### SHORT TASK 1
In the entries below, substitute "screen capture" for "screenshot" and reproduce the lines between the line containing "Task: Click the 恶魔变形人【A】 button" and the end of the entries, inclusive, with nothing else changed. Omit the pictures from your output.
====== TEXT SECTION
# I have a Manfrotto tripod again!



## ehMax (Feb 17, 2000)

Not a super impressive one mind you, but I needed a tri-pod for my point-n-shoot Canon SD780 for creating video-cast, so I wanted to get a decent one that would last. 

*I picked up the Manfrotto M-Y Tripod with Ball-Head (7322YB)*










Future Shop had it for $119 but I saw it at Henry's on sale for $99. They didn't have stock, but I printed out the web page and brought it into Future Shop and they matched the price. 

I used to have a really, really nice Manfrotto back in the day that was so rock solid. I always regret selling it. 

This ones pretty basic, but it's so solid, the clasps are very sturdy. Has a very fluid ball head to position the camera almost 360º any which way, then securely locks in place. 

I dig it.


----------



## Guest (May 14, 2011)

Looks like a fine tripod to me. If it's not holding a ton of weight and you're not trying to use it in crazy wind storms or anything like that you don't need a super heavy duty one. As long as it hold the camera in place and doesn't wobble around you're golden.

You could have gotten price match + an additional 10% off  But you have to ask for it. I do that all the time between futureshop and bestbuy ... quite often one place will put an item on sale and the other doesn't so I always go to the one that's not on sale and get it for sale price -10%


----------
============
====== RECORDS TO PROCESS
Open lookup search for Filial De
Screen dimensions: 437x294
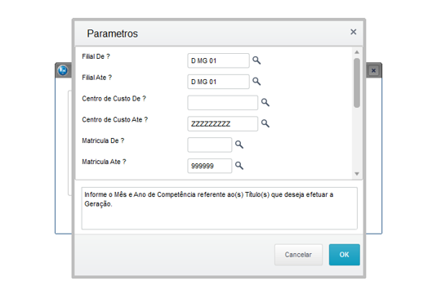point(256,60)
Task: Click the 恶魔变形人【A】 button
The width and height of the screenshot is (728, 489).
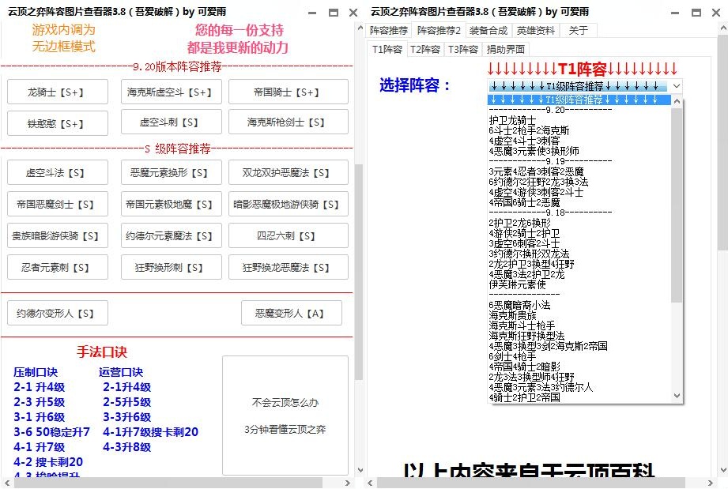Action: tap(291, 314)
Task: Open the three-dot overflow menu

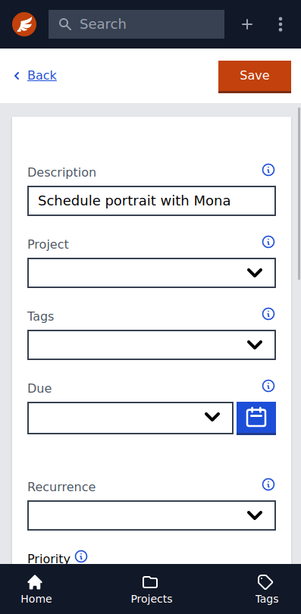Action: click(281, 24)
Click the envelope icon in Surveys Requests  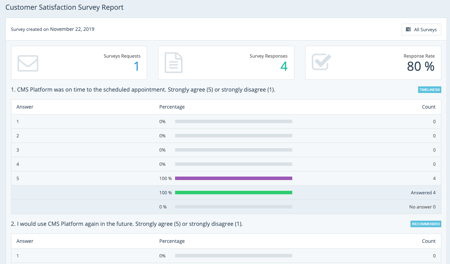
============
### SHORT TASK 2
From the forum thread on the Manfrotto tripod, copy the passage between "Looks like a" and "around you're golden.", inclusive.

### ANSWER 1
Task: Click the 恶魔变形人【A】 button
The width and height of the screen capture is (728, 489).
Action: tap(291, 314)
Task: Open the three-dot overflow menu

Action: click(281, 24)
Click the envelope icon in Surveys Requests  

### ANSWER 2
Looks like a fine tripod to me. If it's not holding a ton of weight and you're not trying to use it in crazy wind storms or anything like that you don't need a super heavy duty one. As long as it hold the camera in place and doesn't wobble around you're golden.